Herzog, ce cinéaste, Herzog, cet humaniste

Avant le visionnage de Grizzly Man, Je ne connaissais pas grand chose de ce cher Herzog. Je savais seulement qu'il comptait parmi les réalisateurs du Nouveau Cinéma Allemand des années 60-70, aux côtés de Wenders. Quant au documentaire d'Herzog lui-même, j'en ai fais la connaissance par une vidéo "Lost Media" du très bon vidéaste, spécialisé dans l'horreur, du nom de Feldup, qui évoquait justement le cas Timothy Treadwell. Si l'extrait de la vidéo en question avait eu de quoi m'intriguer et susciter mon intérêt, il s'agissait d'un extrait de vidéo, d'une dizaine de minutes, non un long-métrage de près de 2h. Je ne me voyais pas regarder un documentaire de cette durée, qui plus est, sur le thème d'un fanatique écolo. Mais en voyant les notes élogieuses de mes éclaireurs, je me suis laissé séduire, tel un papillon attiré par la lumière la nuit.

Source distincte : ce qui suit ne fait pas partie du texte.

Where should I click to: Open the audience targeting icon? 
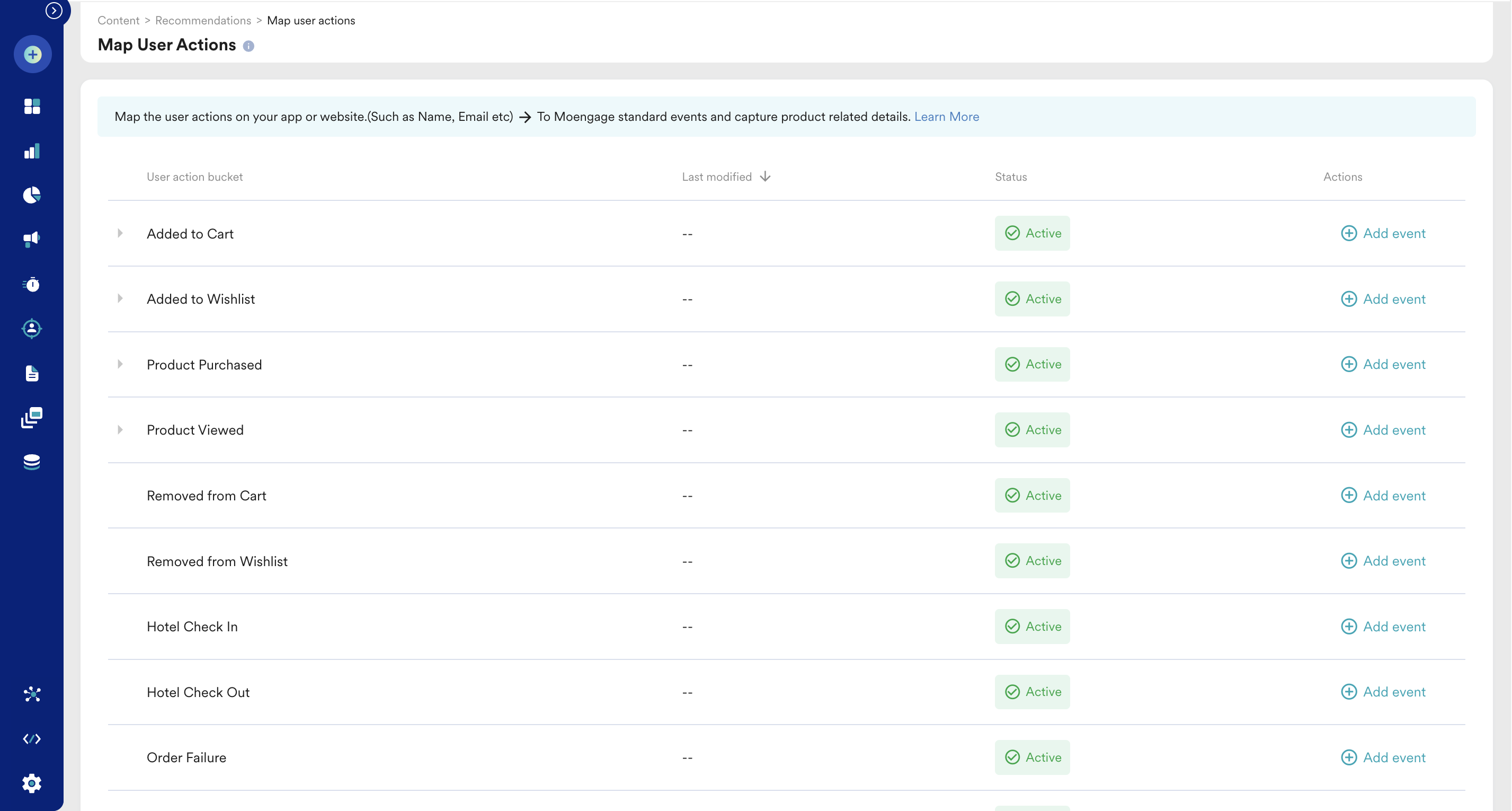[32, 328]
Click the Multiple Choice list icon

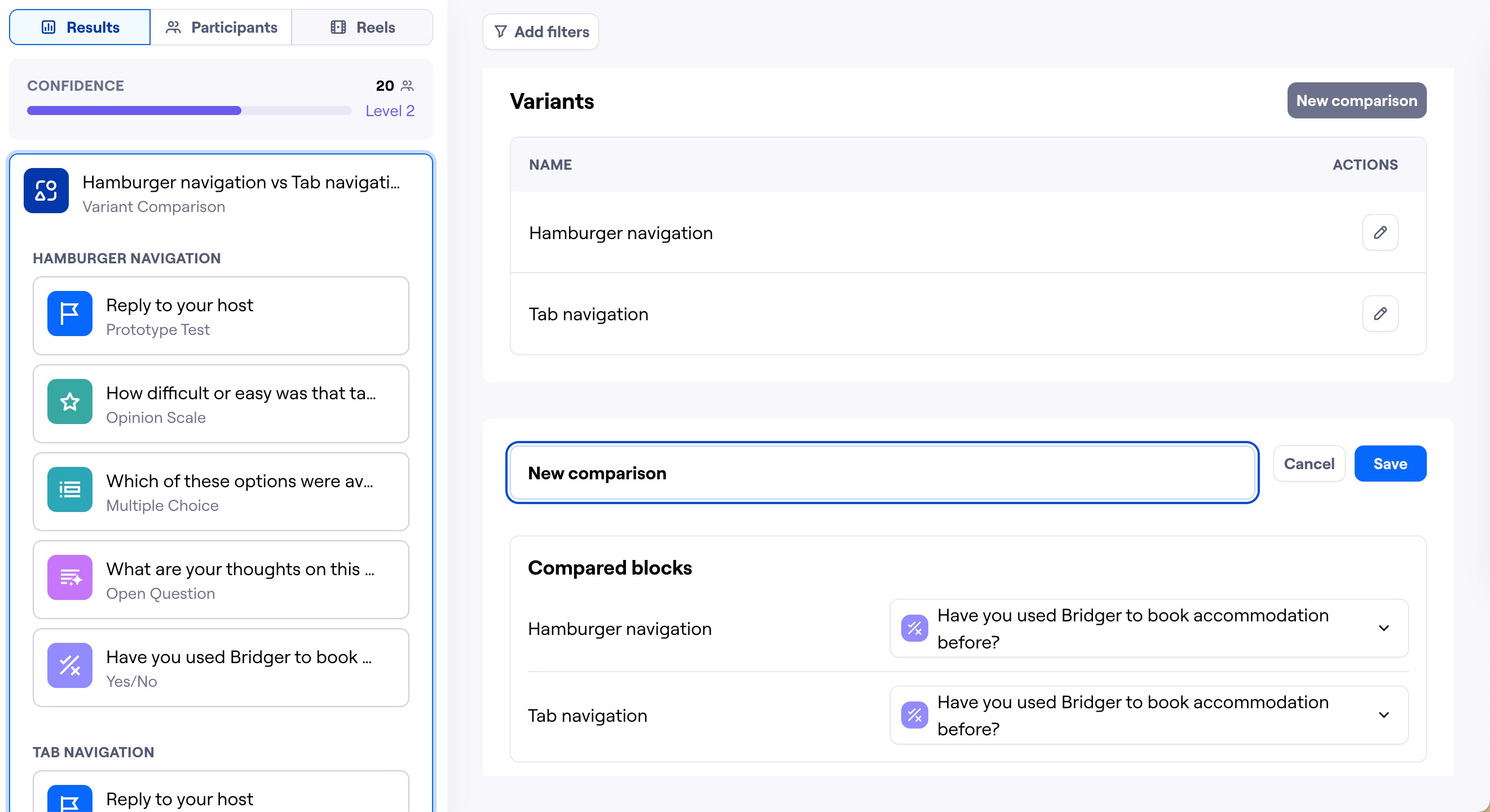click(x=69, y=489)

Quelle claque ! Quelle agréable surprise ! Quelle justesse émane de ce documentaire !

La thématique du film d'Herzog est la suivante : On ne peut dompter la nature. Mais est-ce que cela est suffisant pour résumer l'œuvre du réalisateur allemand ? Evidemment non.

Herzog à travers son film nous dépeint le portait ambivalent, à la fois touchant et agaçant, terriblement complexe, de l'écologiste Timothy Treadwell. Mais cela, il le fait sans jamais émettre de jugements de valeur à son égard ni sans jamais prendre parti envers ses actions. Le réalisateur du Nouveau Cinéma Allemand cherche constamment à nous faire réfléchir sur le personnage que nous avons en face de nous, de sorte à ce que l'on puisse, nous spectateur, fonder notre propre opinion sur Treadwell. En cela, les procédés de mise en scène documentaires sont assez conventionnels, le réalisateur utilisant majoritairement des images d'archives produites par Treadwell et des entretiens/témoignages de personnes l'ayant côtoyé. Néanmoins, la variété d'archives et de témoins est telle que l'on arrive à une pensée nuancée, plurielle et non univoque. Chaque personne interviewée va nous révéler UNE vérité sur l'écologiste : sur sa vie, sur son enfance, sur sa mort, sur ses actions en Alaska. Certaines fois, les personnes interrogées ne se gênent même pas de dire devant la caméra ce que celles-ci pensent réellement de Treadwell. Je pense notamment au pilote d'avion qui déclare avec virulence que "Treadwell a eu ce qu'il méritait".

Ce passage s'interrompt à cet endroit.